— WORK INSTRUCTION —
Copy exactly, and only, the lines from the line containing "Viewport: 925px width, 405px height." through the last line of the records below, both included, and leave out any pictures.

— LISTED ENTRIES —
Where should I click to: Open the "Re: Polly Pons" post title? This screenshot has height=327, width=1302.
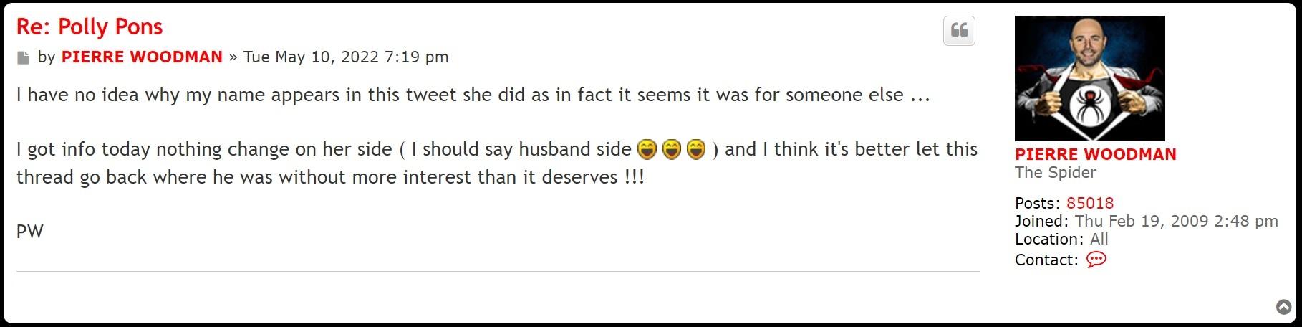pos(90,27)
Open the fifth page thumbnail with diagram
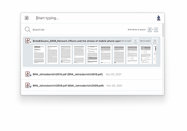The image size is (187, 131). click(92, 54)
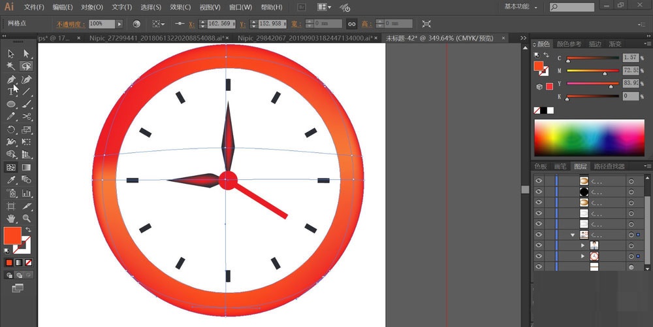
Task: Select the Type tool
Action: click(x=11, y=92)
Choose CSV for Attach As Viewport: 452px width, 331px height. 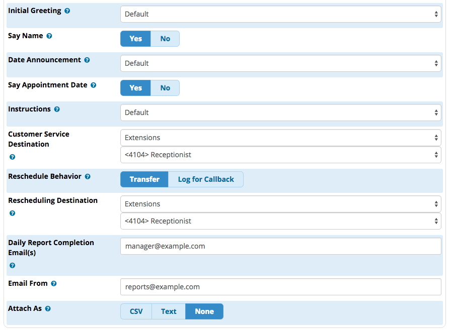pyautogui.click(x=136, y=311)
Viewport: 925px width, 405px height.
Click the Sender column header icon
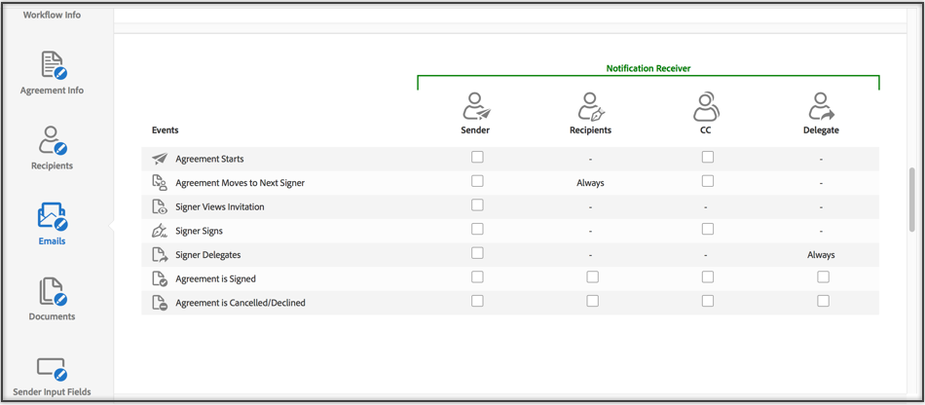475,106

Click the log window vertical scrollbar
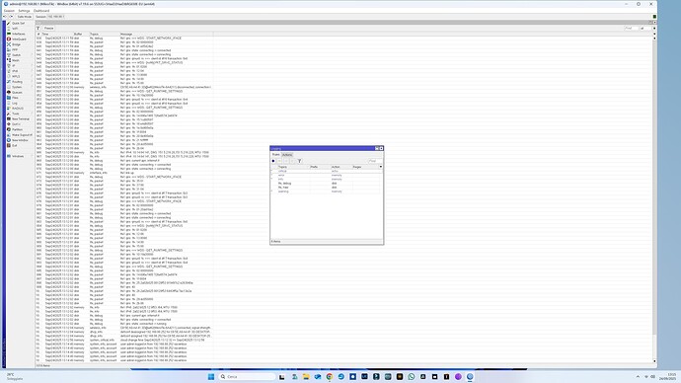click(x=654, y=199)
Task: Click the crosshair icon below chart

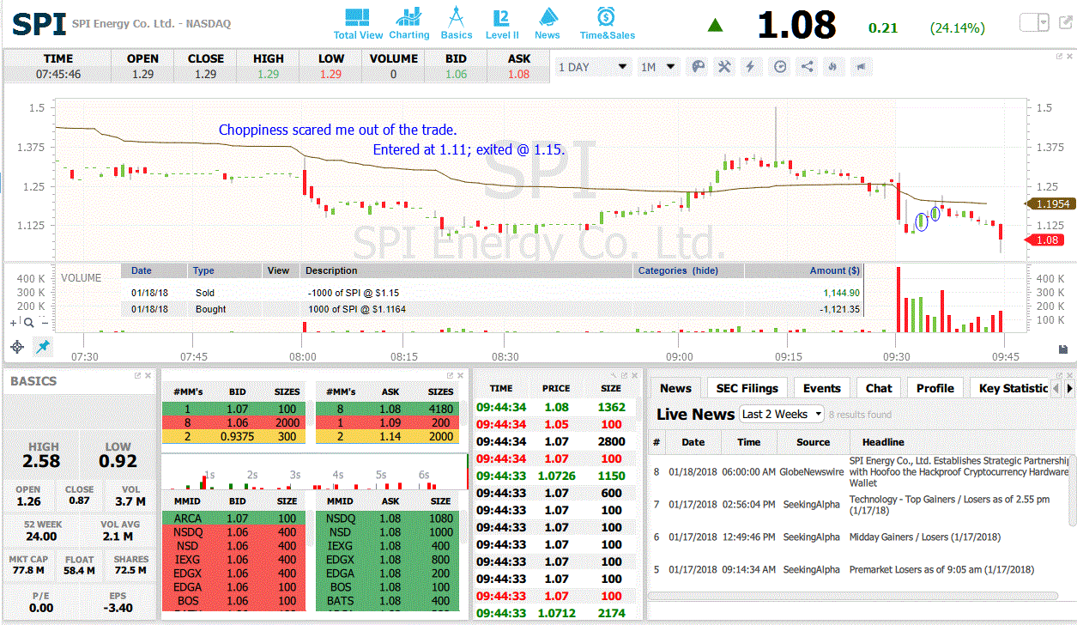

— SOLUTION TO THIS TASK —
Viewport: 925px width, 405px height.
Click the Sender column header icon
475,106

Click the log window vertical scrollbar
click(x=654, y=199)
Task: Click the crosshair icon below chart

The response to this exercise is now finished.